Slowly, as property ownership was sorted out and the East rose from the ashes, things began to change. The millennium was approaching, and suddenly, neighborhoods began to clean themselves up. Houses received renovations, rent prices increased, and gentrification ensued. The "seedy" scene once present in all of East Berlin was pushed into select pockets outside the city center.
And the redevelopment has yet to stop, hence, the current conglomeration of cranes. Little by little, proper paint jobs, fresh siding, and tourism initiatives have covered up the signs of a once bustling underground and artistic society, separating them into the different subcultures found in Berlin today.
For some, the change is welcome and a good thing, allowing neighborhoods to become more family friendly and to provide a higher standard of living. For others, Berlin is losing everything it once stood for, everything that once made it great. Whether it's a good thing or not is up to personal preference, but there's no arguing the fact that it's changing rapidly. Compared to the 90s, it's a completely different city.
When I asked people what they loved about Berlin today, one of the most common answers was that it was always changing, that by this time next year, an area of the city could look totally different than it does today. When I asked people what concerned them about Berlin's development, the answer was the exact same: That everything's changing.
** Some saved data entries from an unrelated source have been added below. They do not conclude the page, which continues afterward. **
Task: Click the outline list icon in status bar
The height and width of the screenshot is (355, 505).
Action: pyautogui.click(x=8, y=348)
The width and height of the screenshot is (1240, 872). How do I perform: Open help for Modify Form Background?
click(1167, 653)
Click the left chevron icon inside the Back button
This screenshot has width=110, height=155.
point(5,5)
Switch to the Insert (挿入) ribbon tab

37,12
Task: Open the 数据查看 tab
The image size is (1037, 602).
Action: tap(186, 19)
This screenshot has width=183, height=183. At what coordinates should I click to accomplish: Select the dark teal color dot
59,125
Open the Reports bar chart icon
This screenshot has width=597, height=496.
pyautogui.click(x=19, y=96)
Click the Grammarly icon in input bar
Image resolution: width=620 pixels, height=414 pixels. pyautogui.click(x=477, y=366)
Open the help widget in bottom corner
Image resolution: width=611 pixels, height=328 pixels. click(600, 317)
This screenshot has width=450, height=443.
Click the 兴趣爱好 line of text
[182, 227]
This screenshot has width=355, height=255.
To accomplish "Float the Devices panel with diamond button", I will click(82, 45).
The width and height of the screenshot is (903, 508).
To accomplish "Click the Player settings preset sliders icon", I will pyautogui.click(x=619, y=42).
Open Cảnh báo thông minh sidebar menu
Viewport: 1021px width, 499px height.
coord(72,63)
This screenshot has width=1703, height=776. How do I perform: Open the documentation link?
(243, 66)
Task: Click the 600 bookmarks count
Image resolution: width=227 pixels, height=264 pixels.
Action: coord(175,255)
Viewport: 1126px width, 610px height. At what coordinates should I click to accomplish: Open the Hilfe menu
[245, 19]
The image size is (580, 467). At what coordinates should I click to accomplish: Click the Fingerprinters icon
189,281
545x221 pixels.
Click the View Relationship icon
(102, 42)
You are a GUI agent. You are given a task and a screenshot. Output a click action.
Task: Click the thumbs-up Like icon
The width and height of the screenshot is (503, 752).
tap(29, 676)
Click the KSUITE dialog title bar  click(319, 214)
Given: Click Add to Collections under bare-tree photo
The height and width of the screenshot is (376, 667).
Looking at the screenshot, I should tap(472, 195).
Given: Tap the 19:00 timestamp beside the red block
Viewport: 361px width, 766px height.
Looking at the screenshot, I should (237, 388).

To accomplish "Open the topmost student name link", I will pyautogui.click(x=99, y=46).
I don't think Berlin's edge will ever completely disappear, but it is getting harder to find, slowly shrinking and retreating from plain sight. This is exactly why I think it's important not to put off a trip any longer. Soon, we'll show you where you can still find the old 90s culture in the city, and in the meantime, we suggest you slide Berlin to the top of your list. The colorful alleyway you see in the above photos is no longer the norm for most of the city, and there are no guarantees about the future as the heavy redevelopment continues.